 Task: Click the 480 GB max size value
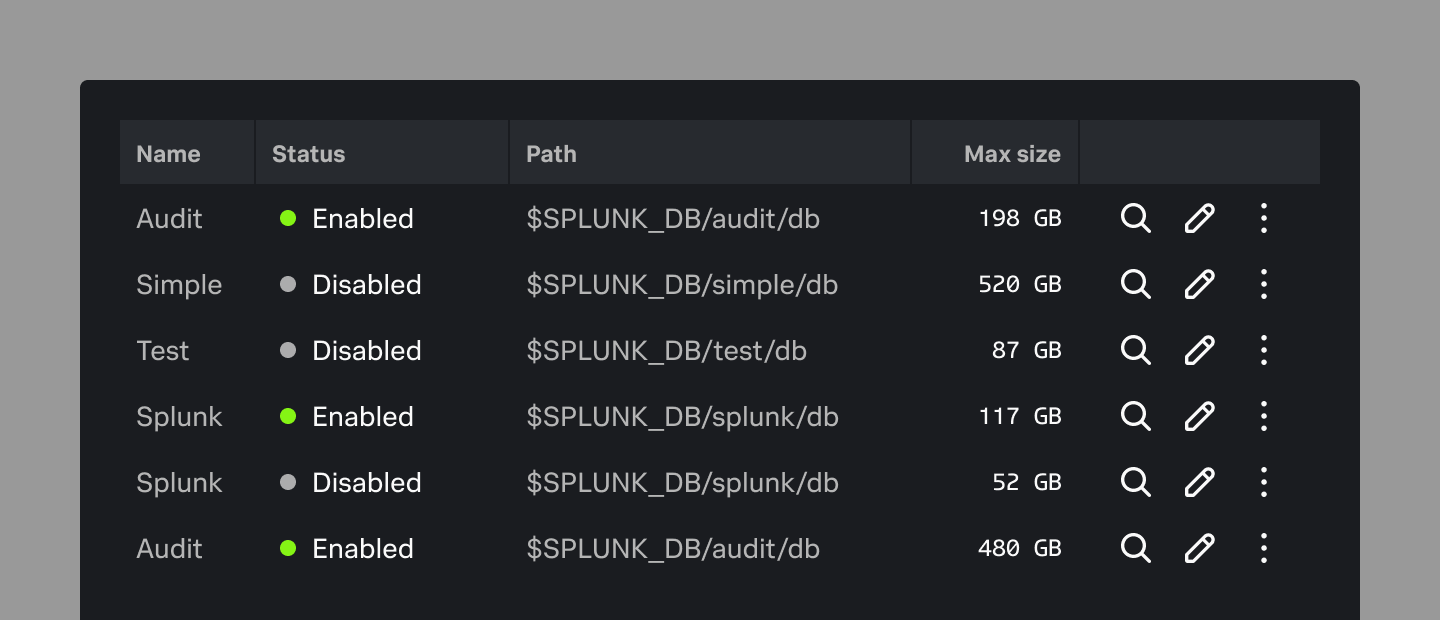point(1019,548)
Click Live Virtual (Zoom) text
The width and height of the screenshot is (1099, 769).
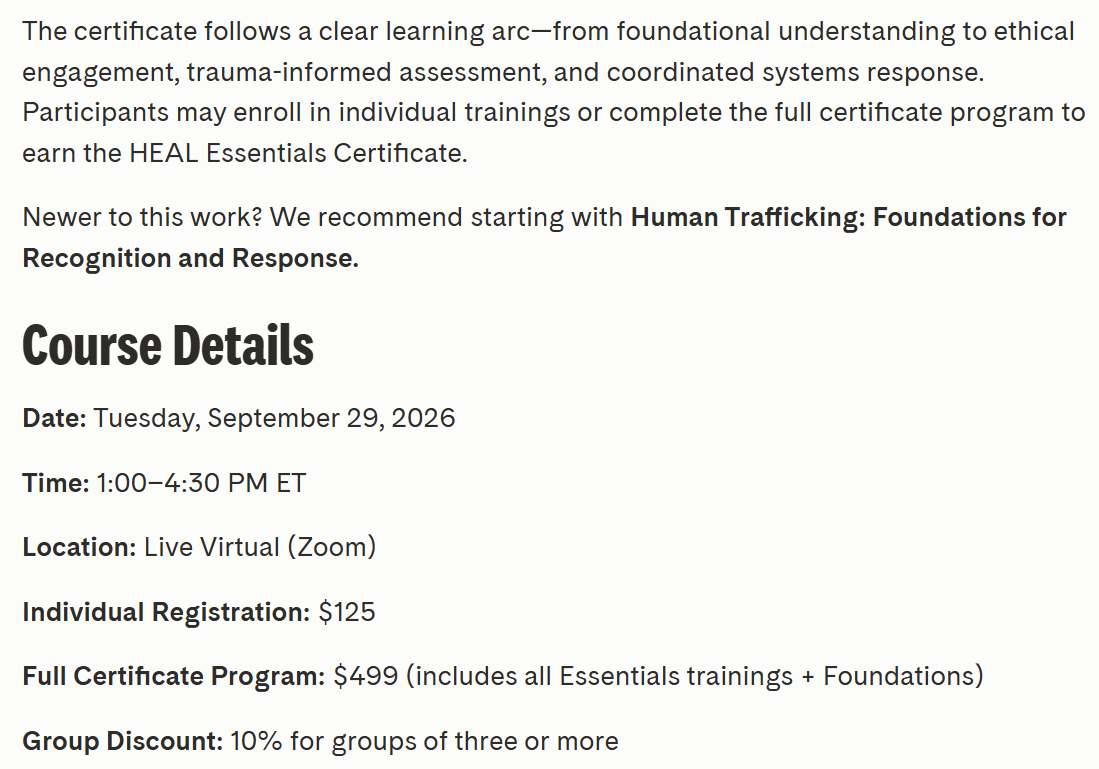tap(260, 547)
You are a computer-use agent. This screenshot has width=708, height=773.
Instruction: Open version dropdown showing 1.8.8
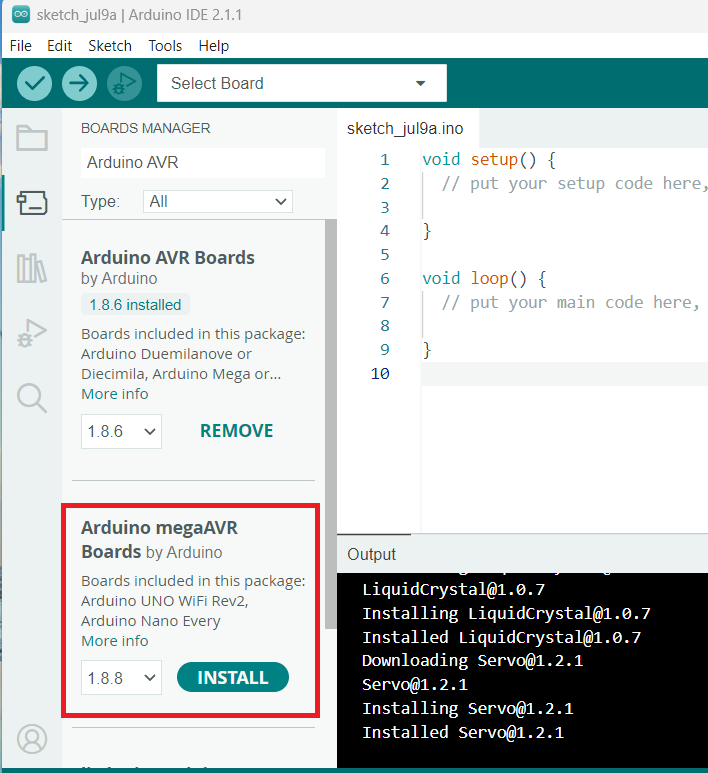121,678
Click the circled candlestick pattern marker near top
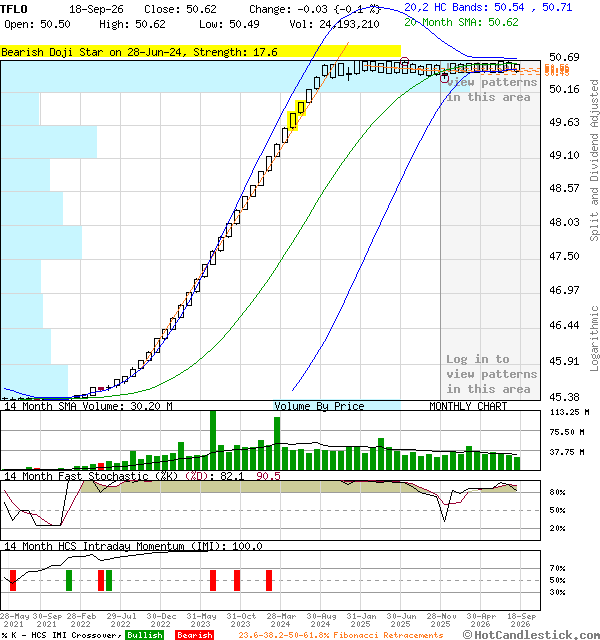Screen dimensions: 600x640 pyautogui.click(x=404, y=62)
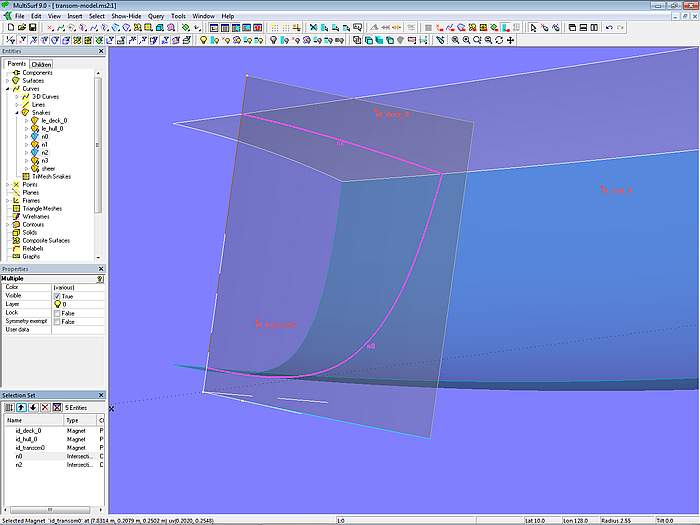Click the first yellow light bulb show icon
The height and width of the screenshot is (525, 700).
(x=203, y=40)
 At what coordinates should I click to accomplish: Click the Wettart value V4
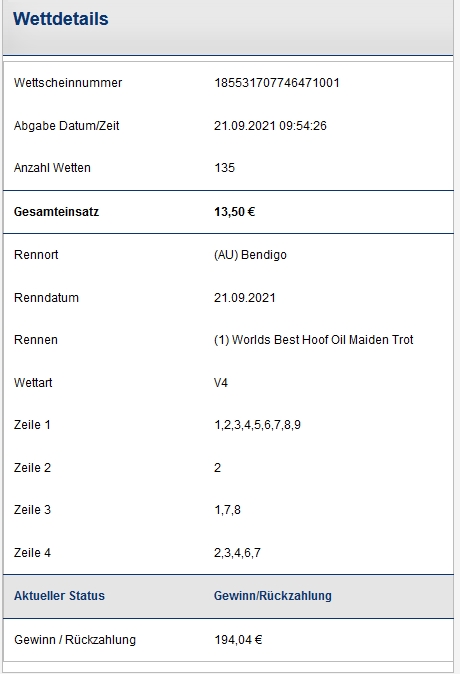pyautogui.click(x=221, y=383)
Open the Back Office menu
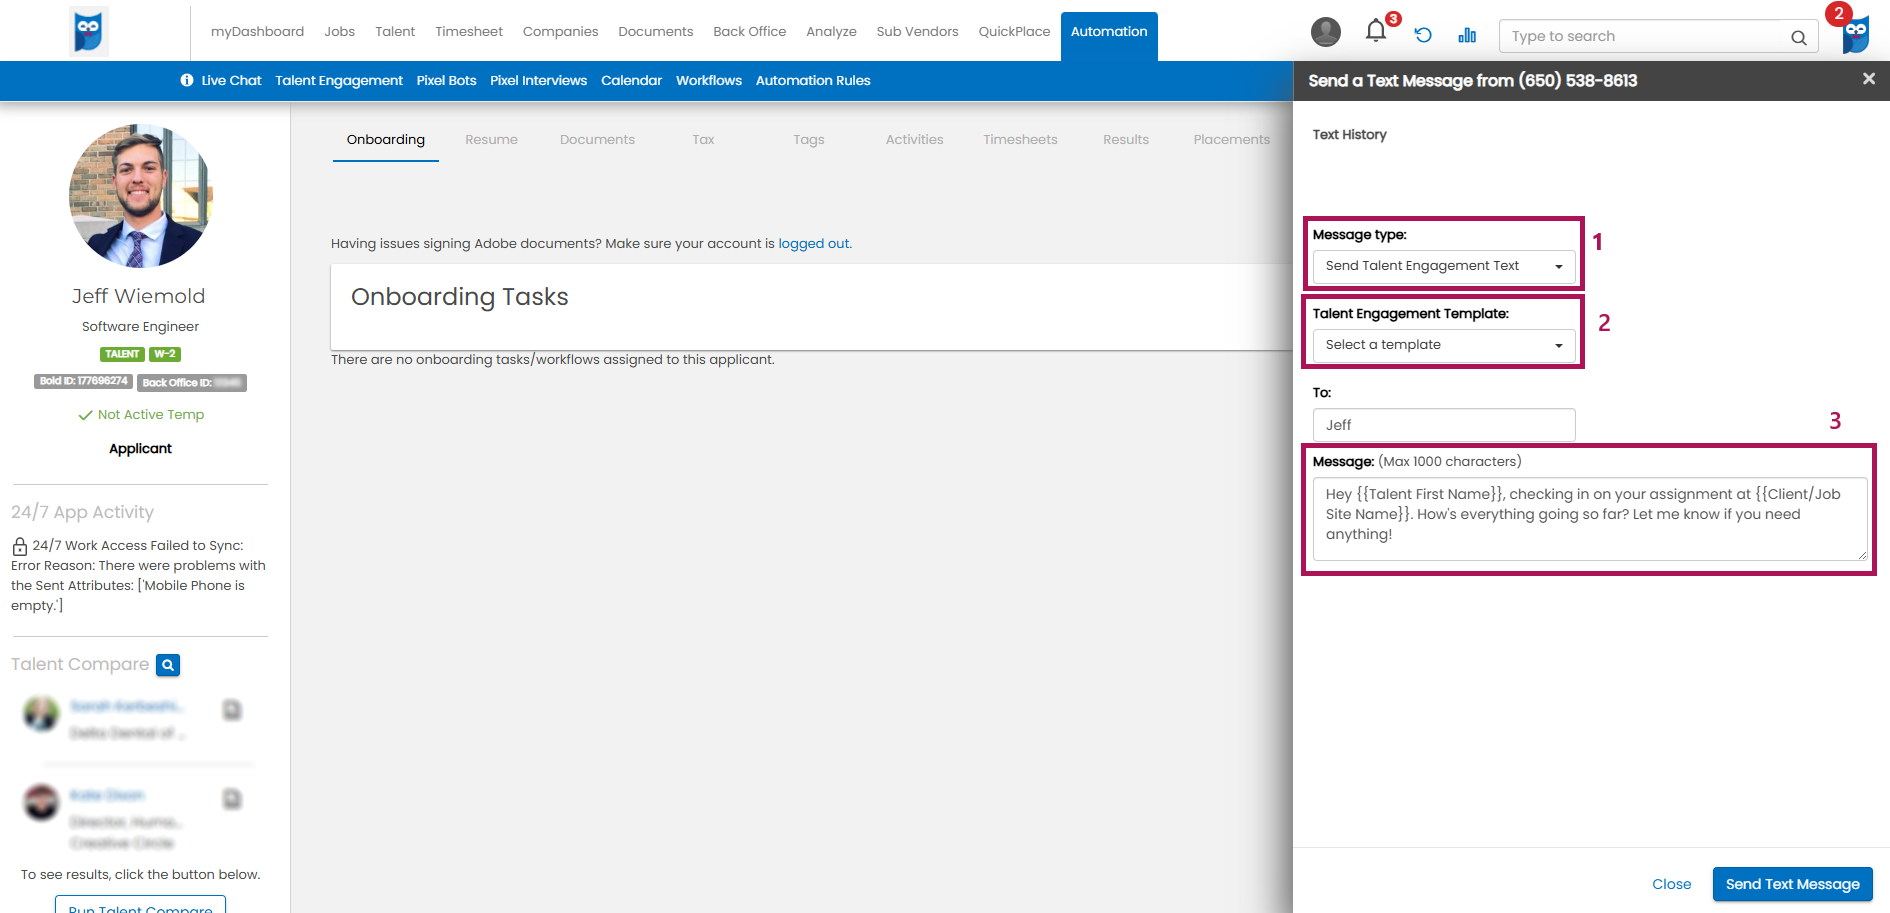Screen dimensions: 1890x913 click(749, 32)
● ● ● ● ●
### What you are asked to do
The line containing "At what coordinates" and every line after it, through the end of the data, are to be output exactly. Omit the pictures.

### Response to the task
 At what coordinates should I click to accomplish: Click the Wettart value V4
pyautogui.click(x=221, y=383)
Open the Back Office menu
Screen dimensions: 1890x913 click(749, 32)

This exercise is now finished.